Either way, I think the suggestion is beyond credible in a UK context. There are many reasons why clubs are struggling just now that are largely down to socio-economic factors, not because courses have become functionally obsolete (which by and large they haven't).
As an aside the term holiday course isn't a derisive description to a lot of golfers over here. It might be to the odd visitor golfer or scratch golfer who is after "championship" golf but the great many fully enjoy there holiday golf.
Niall
Niall,
Of course there are too many golf courses and that is the root cause of why many courses struggle.
You and I know they are not "funtionally obsolete" for anyone but that doesn't matter to the hot shit young exec from Aberdeen or New York who wants credibility. (He ain't joining a "Holiday" course when his buds are all members at an Open Q site or a modern monstrocity.)
That said, I have seen the term "Holiday" course used very often(even here) almost as an apology and interestingly that attracts me and nearly always it's course I love,but they are most decidedly not considered as Open qualifiers etc. which is an oft used marketing strategy by clubs-hurting sales to rank and files golfers.
And they certainly aren't heavily patronized by the travelling golfer-yet nearly always have compelling architecture albeit on a reduced scale which is totally neutered or at least marginalized(regardless of what they shoot) by good players.
Building new tees(not at all what I suggest as that's a sure recipe for further financial problems) or reducing the ball wouldn't "instantly" do anything, but over time, some of these gems WOULD indeed be used for competitions and taken more seriously by younger decent players looking for a home base.
These courses weren't designed in 1877 to be "Holiday" courses.

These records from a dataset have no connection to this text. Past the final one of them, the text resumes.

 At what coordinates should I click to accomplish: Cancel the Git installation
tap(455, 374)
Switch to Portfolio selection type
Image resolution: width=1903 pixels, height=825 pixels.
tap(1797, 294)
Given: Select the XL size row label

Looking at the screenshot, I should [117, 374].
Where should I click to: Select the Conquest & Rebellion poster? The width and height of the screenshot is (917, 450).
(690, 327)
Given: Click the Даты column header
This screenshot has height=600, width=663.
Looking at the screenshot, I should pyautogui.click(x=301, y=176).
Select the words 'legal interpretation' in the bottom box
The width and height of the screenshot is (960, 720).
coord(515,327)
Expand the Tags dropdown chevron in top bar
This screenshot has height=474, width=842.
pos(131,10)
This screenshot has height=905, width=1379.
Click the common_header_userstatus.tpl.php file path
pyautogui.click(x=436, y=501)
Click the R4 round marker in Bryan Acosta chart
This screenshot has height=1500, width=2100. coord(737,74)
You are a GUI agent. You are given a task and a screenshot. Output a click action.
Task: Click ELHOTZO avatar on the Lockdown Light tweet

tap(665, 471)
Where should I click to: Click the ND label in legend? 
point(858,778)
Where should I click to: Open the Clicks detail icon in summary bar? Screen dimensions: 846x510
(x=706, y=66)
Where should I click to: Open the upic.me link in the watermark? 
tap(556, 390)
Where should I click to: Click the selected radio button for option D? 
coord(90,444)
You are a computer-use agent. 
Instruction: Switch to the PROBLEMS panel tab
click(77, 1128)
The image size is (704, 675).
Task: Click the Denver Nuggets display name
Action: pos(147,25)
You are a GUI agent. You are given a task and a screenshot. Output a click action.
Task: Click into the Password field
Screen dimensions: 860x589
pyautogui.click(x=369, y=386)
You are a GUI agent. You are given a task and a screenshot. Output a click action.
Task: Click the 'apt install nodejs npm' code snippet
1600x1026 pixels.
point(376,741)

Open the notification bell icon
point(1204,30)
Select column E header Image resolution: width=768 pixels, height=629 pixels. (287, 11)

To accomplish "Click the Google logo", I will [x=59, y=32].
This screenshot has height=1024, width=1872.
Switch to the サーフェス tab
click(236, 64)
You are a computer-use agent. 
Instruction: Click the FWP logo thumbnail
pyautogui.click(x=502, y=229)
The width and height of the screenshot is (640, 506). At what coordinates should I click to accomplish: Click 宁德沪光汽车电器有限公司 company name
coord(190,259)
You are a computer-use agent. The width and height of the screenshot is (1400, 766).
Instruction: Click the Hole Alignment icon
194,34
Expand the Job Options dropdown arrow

They just became that as technology improved and new shiny toy courses emerged over the last 100 plus years.
I'd go farther out on a limb and say that we wouldn't have had so much shite designed vapid modern courses if the ball had remained static from say 1900 and we'd be playing in less time on more sustainable 5000 yard courses where strategy not raw distance mattered.
The fact that I can book such courses a week in advance on a Saturday morning is resounding evidence that the rest of the world (including the UK) does not share the view you and I do, yet nearby Castle Stuart or any other "championship" course an American has heard of is 2-5 X the price and unavailable on a weekend morning.
Even Tom Doak dismissed many of these charming shorter well pedigreed courses due to their length in his 1980's version of the CG(which he was afraid they(his intended audience of friends) would dismiss as low hdcpers)
Would a rollback immediately change this?
No, but people would sure wonder why they were playing a 7000 yard crappy parkland when they could have so much more fun on an interesting design that was no longer as obsoleted by tech.(and more importantly being recognized as viable again by local Golf associations)
You think Merion's demand for guest play has risen since 2013?
And for the record IMHO that's not always a good thing to an already successful club.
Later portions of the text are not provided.